映画、ドラマ、小説、漫画などの感想や、心に移りゆくよしなしごとについて書きます。

「日本一のホラ吹き男」 感想


〈あらすじ〉東京オリンピック三段跳びの選手候補だったが、怪我のために出場が見送られてしまった、初等(はじめひとし)。たまたま家の近所の工事現場で掘り返された壺から、ご先祖の書き残した書物が出てくる。そこには、ホラを吹いた上でそれを実行して出世したという処世術が書かれており、これを読んで発奮した等は、日本有数の大企業・増益電気に入社しようと試みる!

年の初めは、やっぱりご陽気になコメディがよろしいな。ということで、これまた久々にみた。

とにかく植木等のパワフルさが凄い作品で(といっても他の作品もほとんど同じようなものなのだろうが)、過剰な動きと過剰な演技が痛快この上なし。どんなに無茶なことを言ってもやっても、「まあまあ、わっはっはっ」で済ませてしまう。彼が凄いのは、どんなに過激なことをやっても、必ず成功させて、相手に損をさせないこと。きちんとフォローするのがみていて気持ちいい。この映画だと、増益電気に入社すると決めて、社長の伝記を探しに本屋に行くところがある。調子よく本を見つけて座りこんで読み始める厚かましさ。店主が怒ると、この本を宣伝してやるから、と偉そうに言い放つ。後にちゃんと入社してから、また本屋にやってくると、店主がもう嬉しそうに「おかげさまであれから本が売れて」と言うのだ。「そうだろう、だいぶ宣伝したからな。あ、ゴルフの本ある?」とまるで自分ちであるかのようなくつろぎっぷりに加えて、「腹減ったな、カツ丼でも取ってよ」と何気ない口調で店主に言うと、また店主が、はいはい、と返事がいい。この辺のやりとりの軽快さと厚かましさは、笑ってしまう。こんな人いたら困るなと思うのだが、自分も損せず、相手も損せず、笑って円満に事を進める姿には、理想の人間関係像を見なくもない。こんなふうにやれたら、どんなにいいだろう。という憧れがあって、それがスカッと気持ち良いのである。

増益電気は、一流企業であり労働組合も機能していて、いまどきのブラック企業ではない。が、そこはモーレツ社員、寝る間も惜しんで働きまくる。しかしまた、ここには卑屈さもいじめもない。実際はあるが、初等にはないも同然なのだ。ただただ本人が出世のために頑張るというものなので、こういう労働なら、やってやれないことはなさそう、と思わせるのも恐ろしい。

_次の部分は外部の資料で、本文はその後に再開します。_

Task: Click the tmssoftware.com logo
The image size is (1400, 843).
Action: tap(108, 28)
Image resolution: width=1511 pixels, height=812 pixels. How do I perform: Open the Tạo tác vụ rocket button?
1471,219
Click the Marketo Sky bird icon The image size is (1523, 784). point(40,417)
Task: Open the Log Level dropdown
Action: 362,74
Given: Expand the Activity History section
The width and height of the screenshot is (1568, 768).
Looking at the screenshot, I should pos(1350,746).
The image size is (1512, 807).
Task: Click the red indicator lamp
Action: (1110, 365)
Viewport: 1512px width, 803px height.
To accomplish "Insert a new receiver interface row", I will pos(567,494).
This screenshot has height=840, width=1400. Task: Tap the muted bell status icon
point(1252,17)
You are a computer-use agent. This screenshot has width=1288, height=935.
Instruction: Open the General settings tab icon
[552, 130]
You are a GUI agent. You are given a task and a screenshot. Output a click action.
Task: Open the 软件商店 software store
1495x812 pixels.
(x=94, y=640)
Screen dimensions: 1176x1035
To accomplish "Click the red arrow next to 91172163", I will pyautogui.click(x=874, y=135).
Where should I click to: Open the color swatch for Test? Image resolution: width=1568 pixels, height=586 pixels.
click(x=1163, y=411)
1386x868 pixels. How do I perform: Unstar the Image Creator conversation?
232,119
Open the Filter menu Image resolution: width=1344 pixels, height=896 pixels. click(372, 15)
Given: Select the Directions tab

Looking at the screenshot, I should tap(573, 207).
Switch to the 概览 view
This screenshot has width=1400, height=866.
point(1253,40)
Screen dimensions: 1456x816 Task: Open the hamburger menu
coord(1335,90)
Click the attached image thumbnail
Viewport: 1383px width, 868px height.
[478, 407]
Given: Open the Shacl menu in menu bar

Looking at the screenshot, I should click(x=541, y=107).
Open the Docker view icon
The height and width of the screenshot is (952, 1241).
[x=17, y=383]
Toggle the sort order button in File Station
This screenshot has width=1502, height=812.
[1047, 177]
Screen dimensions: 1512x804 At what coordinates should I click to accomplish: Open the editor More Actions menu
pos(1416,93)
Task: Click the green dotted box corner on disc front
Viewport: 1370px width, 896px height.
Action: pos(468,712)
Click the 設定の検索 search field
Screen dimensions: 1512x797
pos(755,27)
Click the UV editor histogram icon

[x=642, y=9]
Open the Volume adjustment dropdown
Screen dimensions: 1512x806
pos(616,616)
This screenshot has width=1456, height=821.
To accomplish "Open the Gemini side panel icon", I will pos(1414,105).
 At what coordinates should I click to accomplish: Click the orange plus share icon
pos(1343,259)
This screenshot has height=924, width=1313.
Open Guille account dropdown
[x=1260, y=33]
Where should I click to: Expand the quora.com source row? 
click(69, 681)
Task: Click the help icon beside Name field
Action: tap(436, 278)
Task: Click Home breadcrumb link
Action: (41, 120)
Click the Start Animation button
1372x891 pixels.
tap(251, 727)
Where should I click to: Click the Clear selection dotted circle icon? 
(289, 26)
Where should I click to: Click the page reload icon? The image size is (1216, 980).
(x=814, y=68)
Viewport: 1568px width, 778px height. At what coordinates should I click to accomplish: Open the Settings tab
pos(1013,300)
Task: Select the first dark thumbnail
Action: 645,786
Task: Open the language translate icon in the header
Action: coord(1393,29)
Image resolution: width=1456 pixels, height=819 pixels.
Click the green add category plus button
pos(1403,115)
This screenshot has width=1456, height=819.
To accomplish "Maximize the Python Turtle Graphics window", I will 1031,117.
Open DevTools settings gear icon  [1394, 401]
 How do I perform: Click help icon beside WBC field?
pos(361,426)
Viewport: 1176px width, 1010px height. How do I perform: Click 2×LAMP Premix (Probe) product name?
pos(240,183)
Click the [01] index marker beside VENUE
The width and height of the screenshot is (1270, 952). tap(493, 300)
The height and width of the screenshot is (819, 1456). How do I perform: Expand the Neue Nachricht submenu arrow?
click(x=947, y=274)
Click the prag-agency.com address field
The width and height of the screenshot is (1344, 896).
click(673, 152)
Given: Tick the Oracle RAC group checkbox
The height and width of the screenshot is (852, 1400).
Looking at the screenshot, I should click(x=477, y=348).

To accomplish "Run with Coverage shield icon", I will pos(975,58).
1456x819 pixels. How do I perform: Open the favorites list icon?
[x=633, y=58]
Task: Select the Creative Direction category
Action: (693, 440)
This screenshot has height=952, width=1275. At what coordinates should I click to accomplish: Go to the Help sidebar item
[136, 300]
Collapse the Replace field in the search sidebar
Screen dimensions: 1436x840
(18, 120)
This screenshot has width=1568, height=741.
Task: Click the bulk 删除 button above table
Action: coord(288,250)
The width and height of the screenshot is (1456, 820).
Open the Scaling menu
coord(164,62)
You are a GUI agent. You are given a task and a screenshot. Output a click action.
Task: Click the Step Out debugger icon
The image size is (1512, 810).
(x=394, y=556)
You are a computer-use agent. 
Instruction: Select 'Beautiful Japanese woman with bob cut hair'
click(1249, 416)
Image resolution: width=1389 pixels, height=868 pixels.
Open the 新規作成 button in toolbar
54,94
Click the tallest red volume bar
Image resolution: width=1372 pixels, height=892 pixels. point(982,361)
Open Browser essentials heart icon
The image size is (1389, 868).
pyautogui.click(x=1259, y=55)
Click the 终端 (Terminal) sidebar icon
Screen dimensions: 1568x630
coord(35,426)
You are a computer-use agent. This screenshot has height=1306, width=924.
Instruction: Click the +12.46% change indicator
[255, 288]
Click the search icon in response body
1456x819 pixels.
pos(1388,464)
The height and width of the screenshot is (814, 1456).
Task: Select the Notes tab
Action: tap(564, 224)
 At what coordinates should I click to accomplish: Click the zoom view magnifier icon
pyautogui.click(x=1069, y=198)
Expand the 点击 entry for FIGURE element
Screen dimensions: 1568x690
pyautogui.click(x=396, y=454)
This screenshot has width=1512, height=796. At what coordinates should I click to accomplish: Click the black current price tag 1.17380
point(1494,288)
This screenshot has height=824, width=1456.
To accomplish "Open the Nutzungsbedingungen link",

クレージーからは、桜井センリ安田伸谷啓が出演。出番もあまりない。女優は、毎度おなじみの浜美枝がヒロイン役。とてもスタイルがよくて美しい。衣装も可愛らしくて、見惚れるほどですな。

にやにやしながらみていると、あっという間の93分。こんな映画だけをみて暮らしていきたいものである。